A Stay Order Turns into a ‘SAVE ORDER’

A Stay Order Turns into a ‘SAVE ORDER’

Painful are the happenings in the State of Kerala. For the last 2 years political scenario is turning tumultuous.  Distasteful, despicable events denigrating the entire political spectrum are coming out in cascade.  Truly the politics of Kerala has pinned down to three Ws – women, wealth and wine.

Corruption is really the antithesis of democracy.  People select their Sovereign investing power with trust with the fond hope of their protection, orderliness and welfare.  When the Sovereign starts sale of trust, the polity turns against the Saviour.   Anti-corruption laws are moulded to guard the public trust in Sovereign and also to rein in him.  Any murmur of corruption against a public servant is to be enquired into to convince the polity that the public trust is not abused.

Solar scam, though was in the air for some time back, had the taste of only sensual facet till last week when the protagonist Saritha S. Nair revealed pay off of Rs.1.90 crore to the Chief Minister Oommen Chandy and Rs.40 lakhs to Mr. Aryadan Mohammed for favours received.  This statement made on oath before the Commission on Enquiry formed the basis of a complaint before the Vigilance Special Judge, Thrissur.  The order directing investigation was challenged before the High Court of Kerala.  While granting a stay order in the Chief Minister’s case, the Court went on castigating the Vigilance Special Judge in an unprecedented way.   The said course presumed to have prompted the Special Judge to seek voluntary retirement in no further time.  A big salute to the Special Judge who showed deference to the voice of higher judiciary, when the legitimacy of his continuance as Judicial Officer was doubted by his appointing authority.
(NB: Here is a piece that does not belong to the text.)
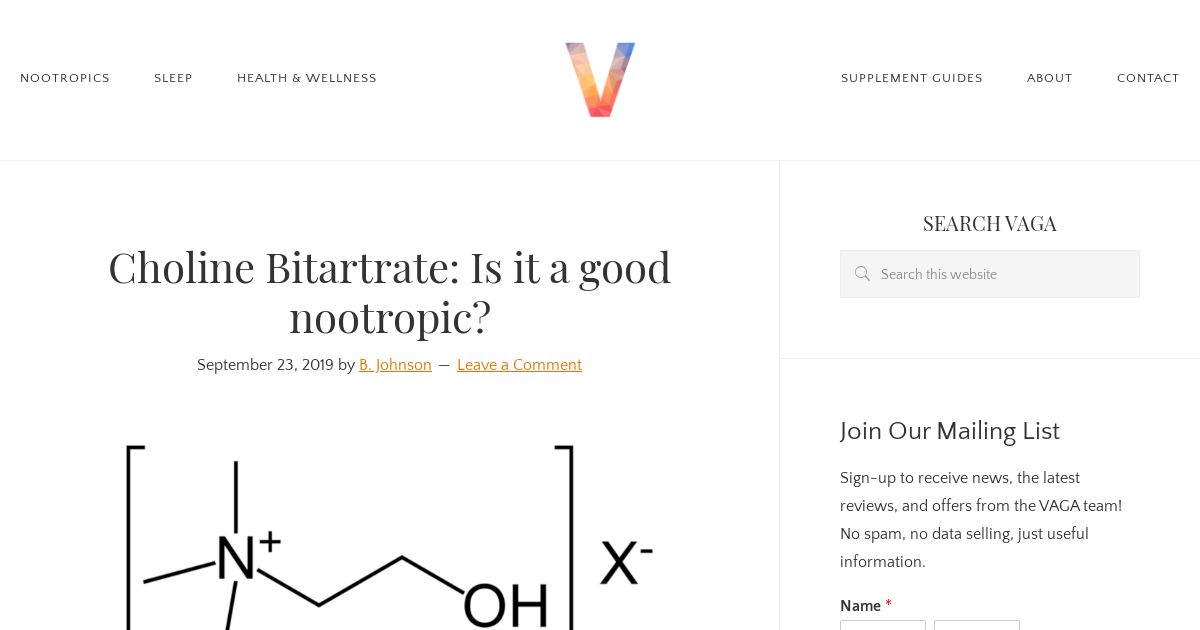Viewport: 1200px width, 630px height.
Task: Click the VAGA V logo
Action: click(600, 79)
The High Court, while coming down heavily on the Vigilance Judge, quoted Lalitha Kumari Case (2014 (2) SCC 1) to dub the order as illegal which approach of the High Court requires more legal scrutiny.  The perception of the High Court that Lalitha Kumari case invariably lays down the ratio that in all cases wherein corruption against public servant is alleged, a preliminary enquiry is mandatory is apparently fallacious and contrived to suit to the need of the needy.  In Lalitha Kumari, the Supreme Court, when dealing with the administration of criminal justice system emphasises the need for documentation of enquiry or investigation process.  Under Section 154 of the Code of Criminal Procedure, when an Officer-in-charge of Police Station receives information relating to the commission of a cognizable offence, he has to reduce it to writing.  As mandated by the following sections in the Code he has to conduct investigation and submit final report before the jurisdictional Court under Section 173 of the Code of Criminal Procedure.  For this documentation purpose, registration of FIR is a pre-requisite.  The Apex Court, allaying the fears of falsely prosecuted, clarifies that arrest contemplated in Cr.P.C. is not an inevitable fall out of registration of FIR but can happen only on the ‘information’ becoming a ‘reasonable complaint’ or ‘credible information’ under Section 41(1)(a) of the Code of Criminal Procedure.  (See para 73 of the judgment in Lalitha Kumari Case)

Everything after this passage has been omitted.